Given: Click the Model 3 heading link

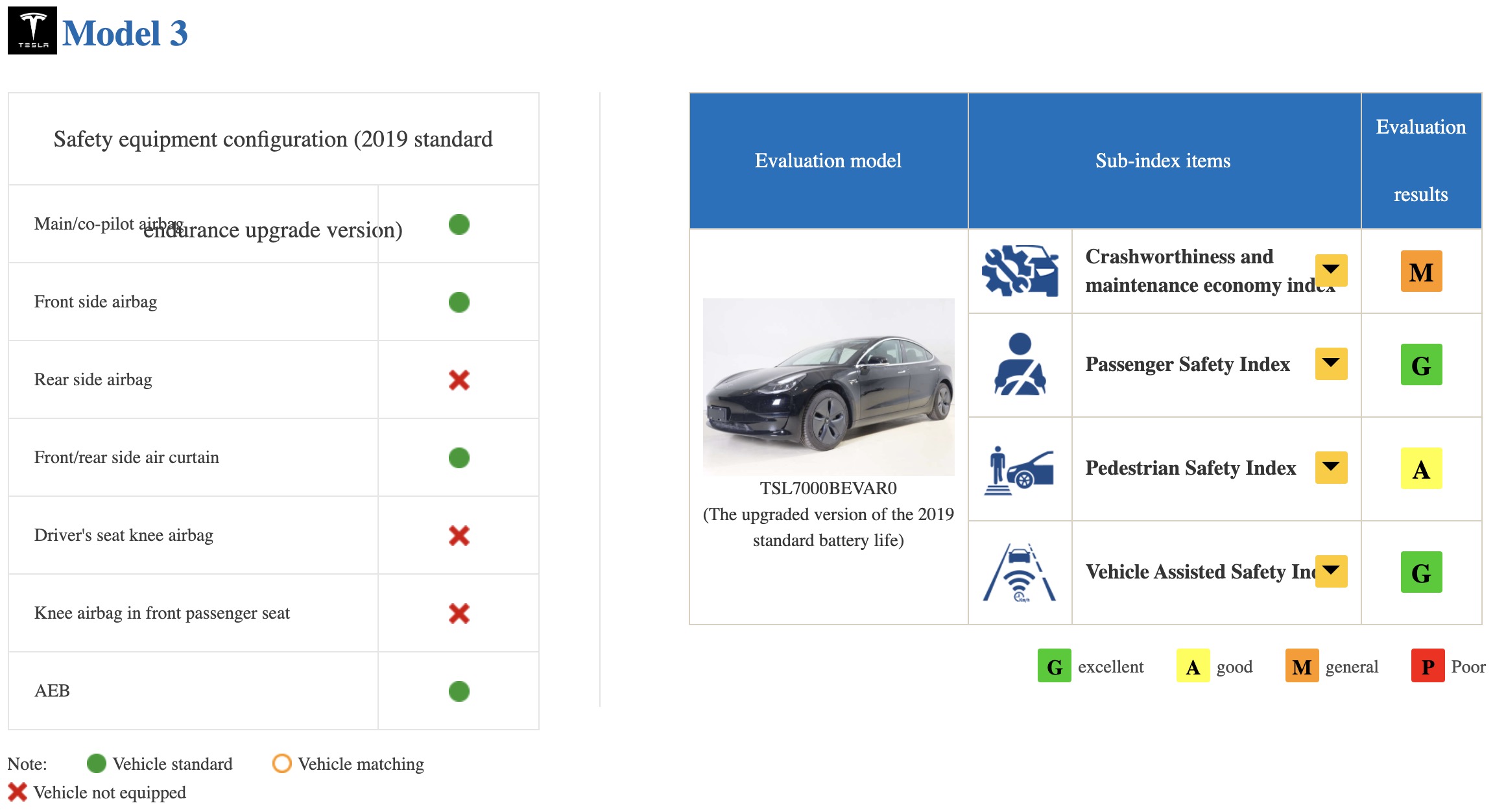Looking at the screenshot, I should click(x=125, y=33).
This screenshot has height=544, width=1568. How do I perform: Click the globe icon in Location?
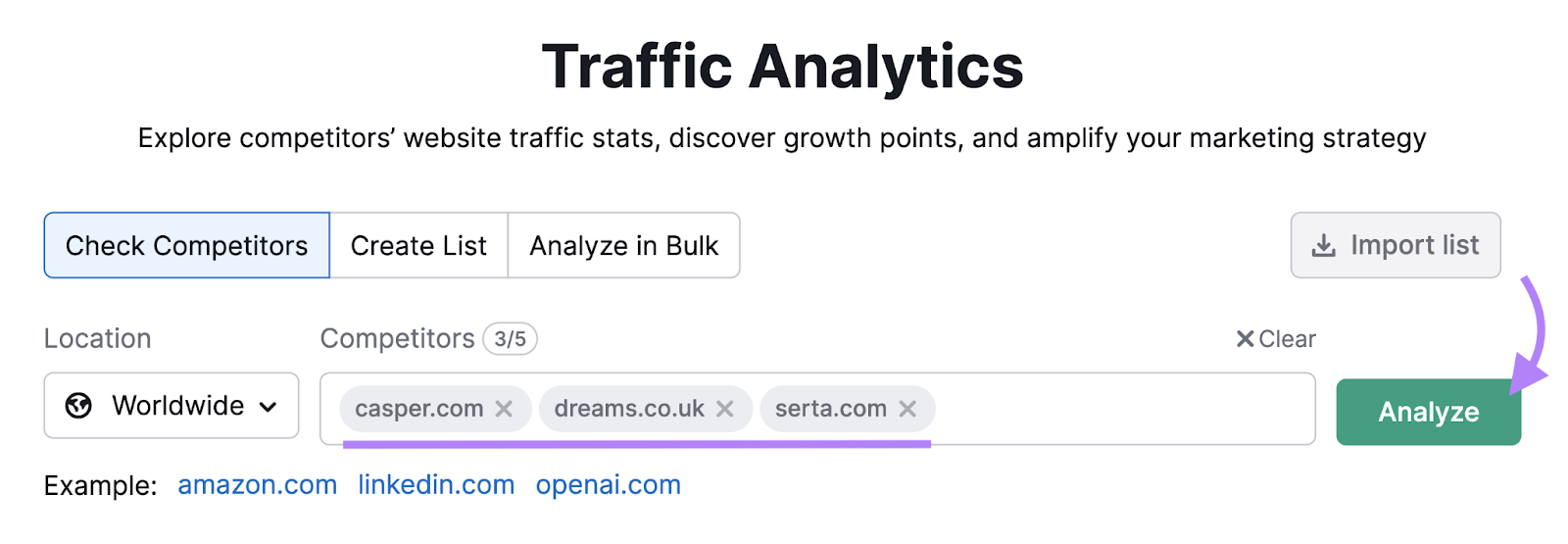[x=78, y=406]
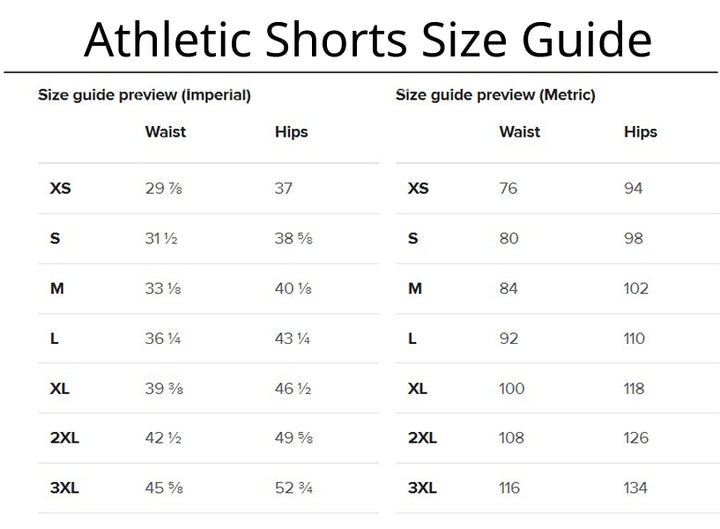Click the metric waist value 76 for XS

508,188
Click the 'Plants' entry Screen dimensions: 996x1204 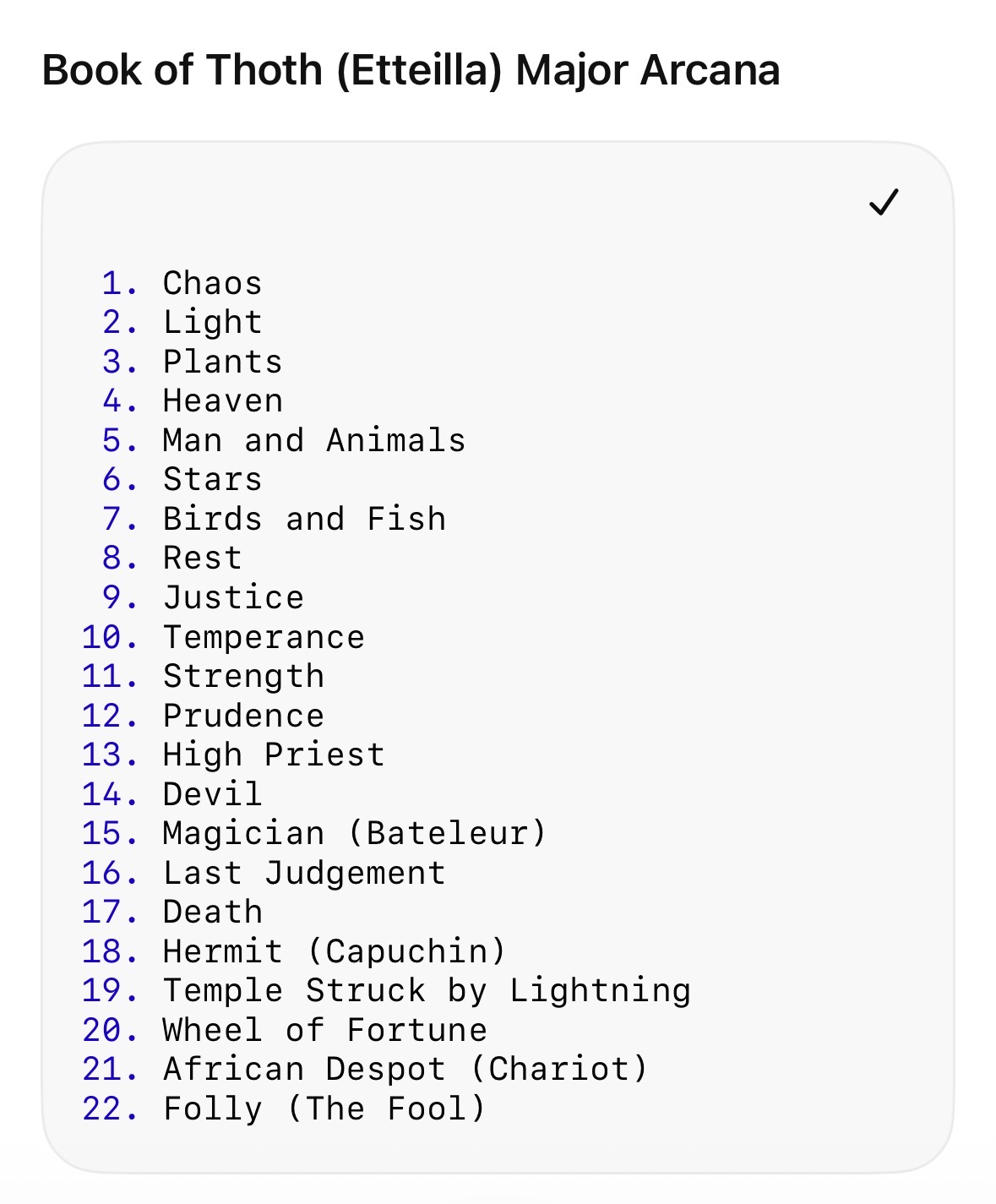pos(222,362)
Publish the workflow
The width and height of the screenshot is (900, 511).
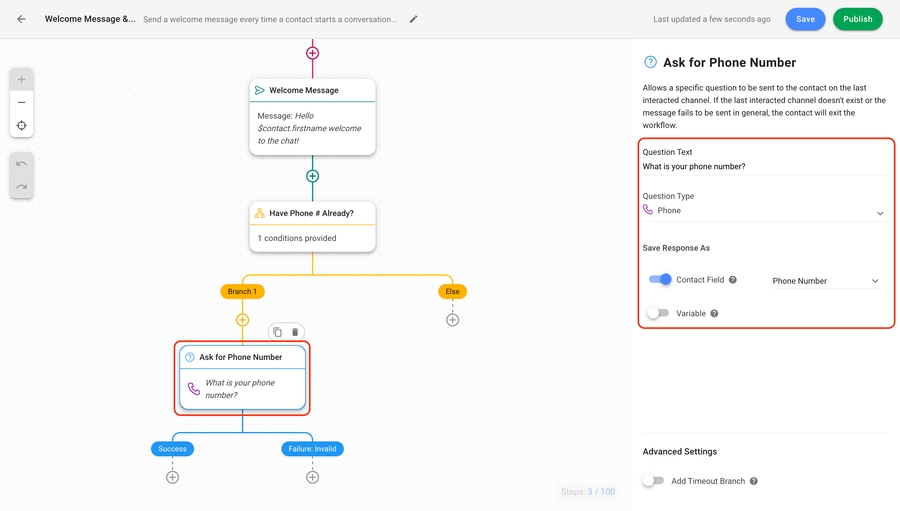(x=857, y=19)
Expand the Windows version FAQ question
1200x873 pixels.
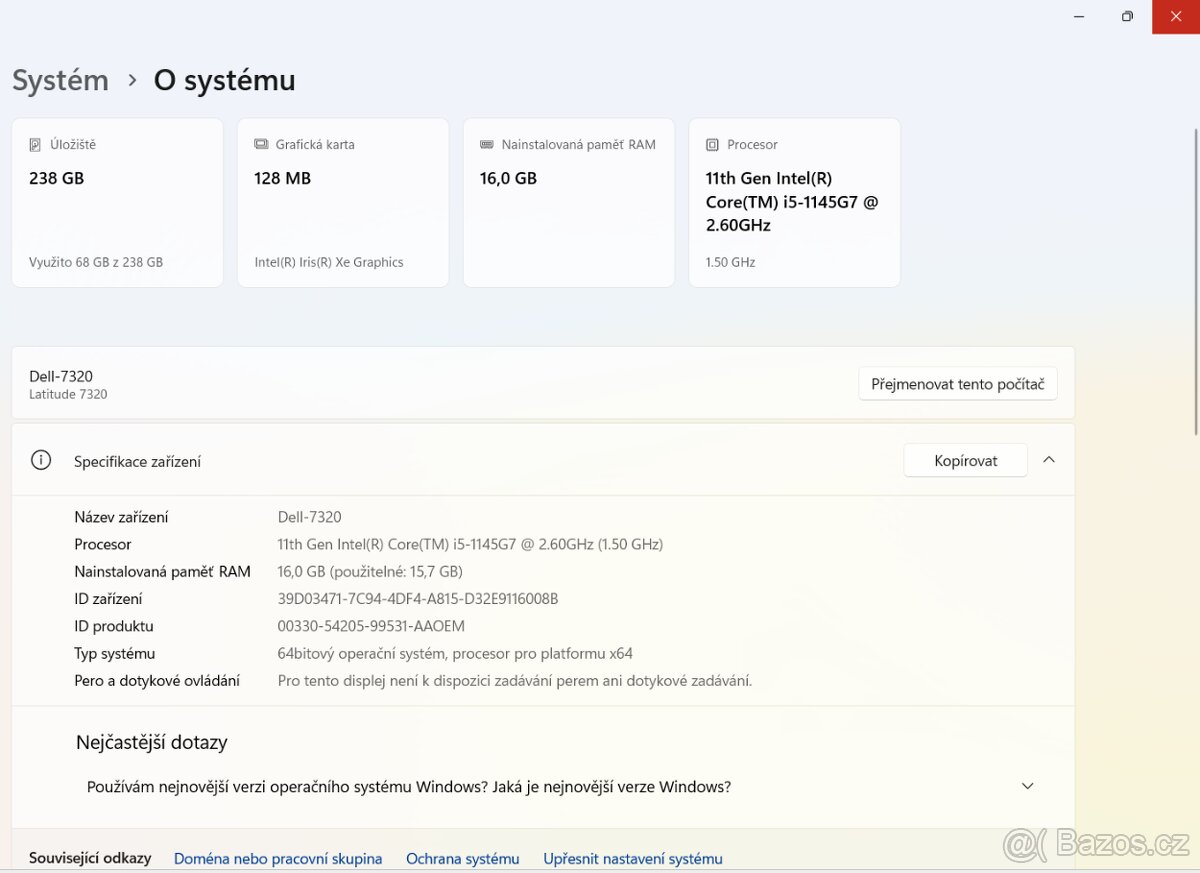click(1027, 787)
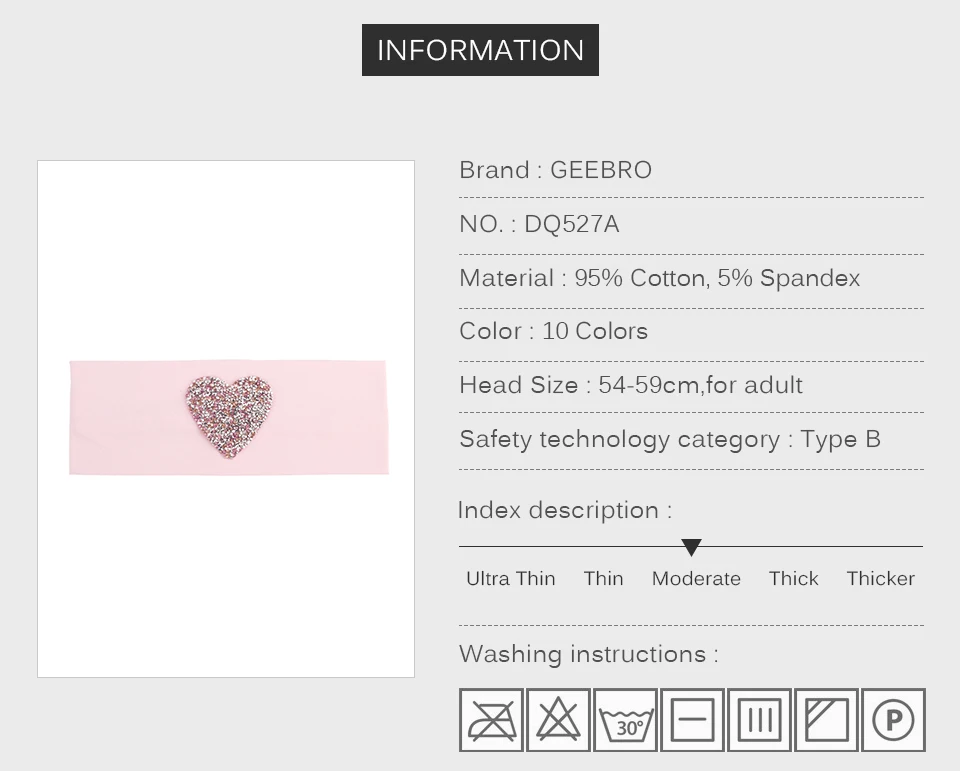Image resolution: width=960 pixels, height=771 pixels.
Task: Click the Color 10 Colors row
Action: tap(553, 331)
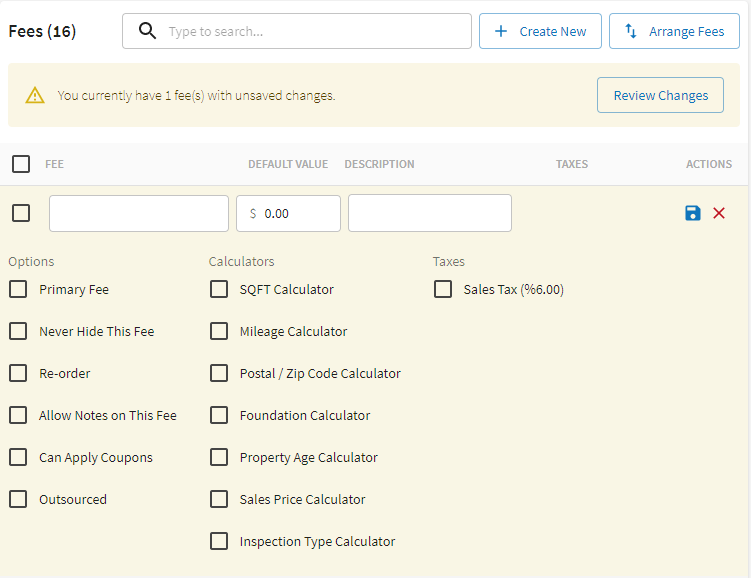
Task: Click the description input field
Action: [430, 213]
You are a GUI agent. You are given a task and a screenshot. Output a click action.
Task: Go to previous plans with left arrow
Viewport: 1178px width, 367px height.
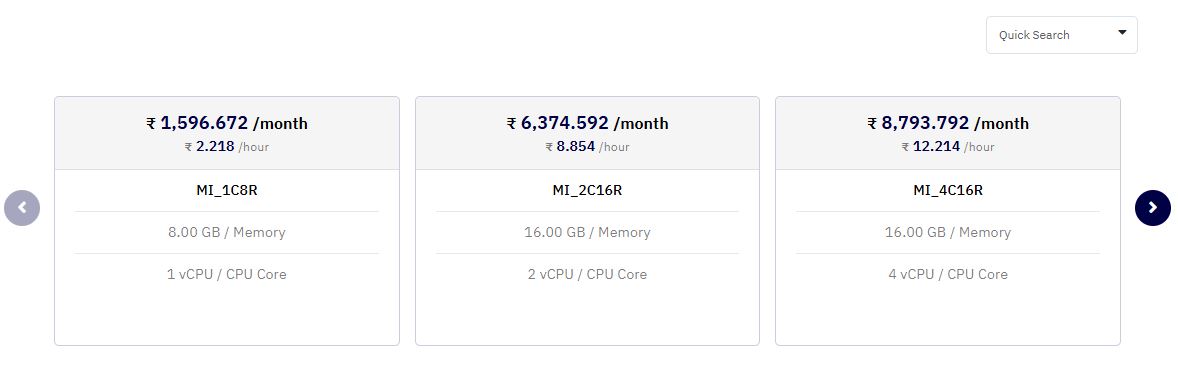[x=22, y=208]
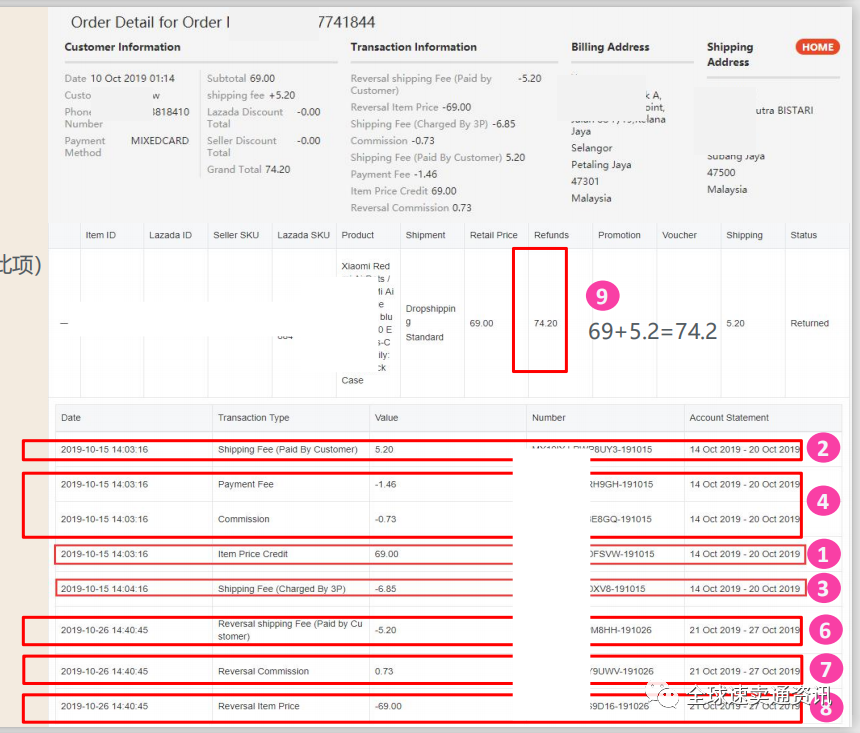Click the Transaction Information section heading
The width and height of the screenshot is (860, 733).
(x=413, y=47)
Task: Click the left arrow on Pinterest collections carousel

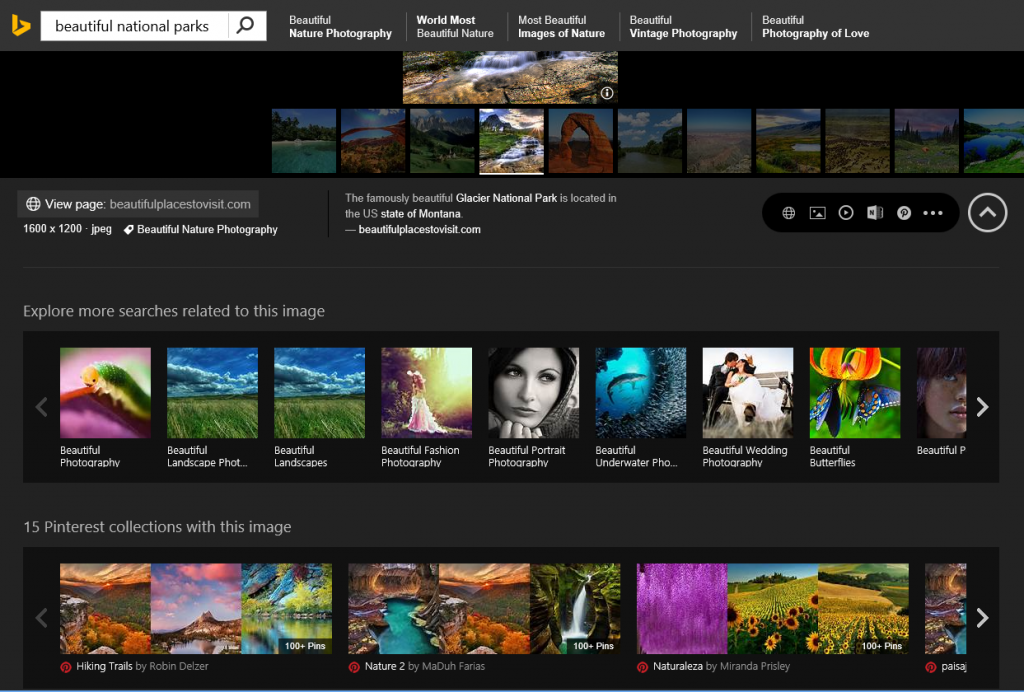Action: [41, 617]
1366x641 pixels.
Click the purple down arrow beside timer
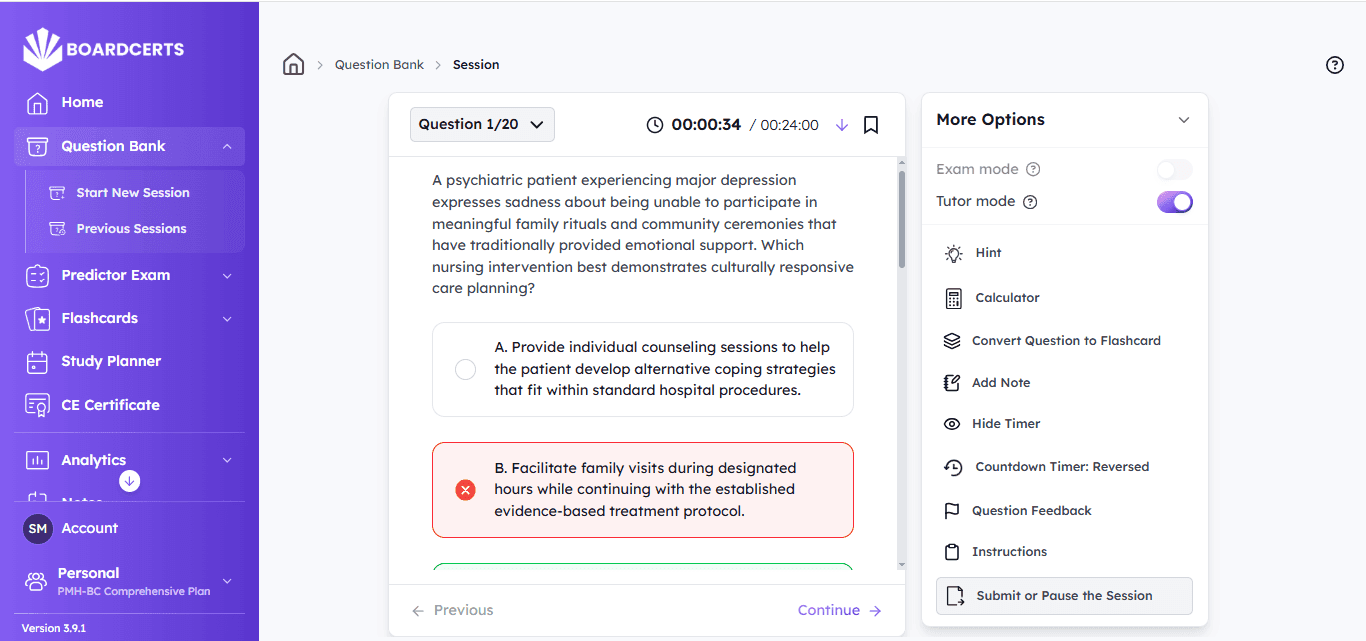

#####

**Exercise:**
Take the lines from the one holding "Task: Click the left" through the final line of the records above and output them exactly, both ends included, excluding pictures.

**Exercise result:**
Task: Click the left arrow on Pinterest collections carousel

Action: [41, 617]
1366x641 pixels.
Click the purple down arrow beside timer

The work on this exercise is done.